The "first thing that you want in a president is somebody who will keep big bad things from happening," President Clinton told the crowd at GMU. A president must also "make sure good things happen." The former president said the nation needs a "change-maker, and she's been one all of her life."
Clinton said his wife's candidacy was now "in some ways, an underdog campaign." But he noted that the Clinton for president campaign has raised $12 million online since last week when word spread that their campaign was low on funds.
The president emphasized that he would support his wife's candidacy, even if he were not married to her -- because of her position on issues and her record as "a change-maker" over the past 35 years.
Sen. Clinton's proposal to deal with the housing crisis is "by far the most aggressive" plan out there, he said, and her ideas to create "green-collar jobs" to improve America's infrastructure are critical to address short-term employment needs and the long-term threat posed by global warming, he added.
According to the RealClearPolitics average of public opinion polls for the Democratic primary in Virginia, Obama leads Clinton by 18 percentage points in Virginia.
Obama is expected to carry predominantly black districts in Hampton Roads and Richmond. He also has the support of Virginia's Democratic Gov. Tim Kaine, who is a national co-chairman of Obama's campaign and the first governor to support Obama outside his home state of Illinois.
Rep. Rick Boucher, whose 9th Congressional District covers Appalachia, and Rep. Bobby Scott, whose 3rd district covers urban areas from Newport News to Richmond, also support Obama.
Chris Beer, a leading Republican blogger in Virginia, reported that "Obama's support is widespread and across the state in terms of endorsements. Rural, Northern Virginia, black leaders, women, everyone. I expect Obama to blow up in Richmond and among rural black voters."
Beer, however, does not think Obama will win the Virginia primary today.
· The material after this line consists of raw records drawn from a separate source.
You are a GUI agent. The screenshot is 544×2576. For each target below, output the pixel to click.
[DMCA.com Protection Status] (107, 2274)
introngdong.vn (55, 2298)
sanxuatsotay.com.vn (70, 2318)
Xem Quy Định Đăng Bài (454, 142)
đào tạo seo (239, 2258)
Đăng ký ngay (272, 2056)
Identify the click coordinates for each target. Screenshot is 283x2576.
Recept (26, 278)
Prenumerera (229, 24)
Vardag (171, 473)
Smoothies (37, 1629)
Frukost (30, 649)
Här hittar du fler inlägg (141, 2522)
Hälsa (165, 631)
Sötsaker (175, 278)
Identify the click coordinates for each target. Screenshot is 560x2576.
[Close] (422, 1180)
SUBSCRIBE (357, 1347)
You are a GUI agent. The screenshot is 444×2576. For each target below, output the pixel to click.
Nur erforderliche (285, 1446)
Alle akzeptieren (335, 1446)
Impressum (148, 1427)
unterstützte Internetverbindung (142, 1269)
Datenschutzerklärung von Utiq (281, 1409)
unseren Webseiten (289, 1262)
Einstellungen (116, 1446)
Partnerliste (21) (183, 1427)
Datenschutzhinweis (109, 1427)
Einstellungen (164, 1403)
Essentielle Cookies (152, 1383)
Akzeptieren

On his blog, he told his readers: "Look to Massachusetts. Then look to Northern Virginia."
"As Massachusetts showed, endorsements mean nothing in this primary for Democrats," wrote Beer. "Real divisions along race and sex have developed in the Democrat primary .... I think the grassroots liberals in the party will come out for Hillary in huge numbers."
He also noted that Northern Virginia is full of federal employees who remember and like Bill Clinton, and that could translate into support for Hillary Clinton.
Seasoned political analysts agree that things may not go Obama's way in Virginia on Tuesday.
On Monday, Democratic political strategist and Fox News contributor Susan Estrich, as well as veteran political reporter Robert Novak, both wrote in their columns that Obama could be hindered by the "Bradley Effect" -- a phenomenon in which voters -- wanting to appear open-minded -- tell pollsters they'll support an African-American candidate, then support a white candidate in the privacy of the voting booth.
Pointing to strong and unexpected Clinton victories in New Hampshire and California earlier in this cycle, Estrich wrote for FoxNews.com: "If you paid attention to the gushers in the press and punditry in the days leading up to Super Tuesday, Hillary was on her way to the morgue, murdered by her crazy husband's loose talk, abandoned by young voters and women and anti-war Democrats, and anyone else they could think of. Not so."
"Partly, it's a measure of Hillary's strength," said Estrich. "But it's also a sign of Obama's weakness which, it seems, we who chatter for a living have been reluctant to speak about, lest we be tarred with having raised the 'race card.'"
Novak added, "In California's primary last Tuesday, Obama lost by a landslide 10 percentage points after late surveys showed him ahead by 10 and 13 points. (Read the commentary)
"Was this presumed 20-point reversal caused by the Bradley Effect, which has worried Democratic leaders about Obama since he became an obstacle to Hillary Clinton's majestic procession to the Oval Office?" asked Novak. "It is much too early for that conclusion, but the subject is in the minds and private comments of Democratic politicians pondering the stalemate for the party's presidential nomination."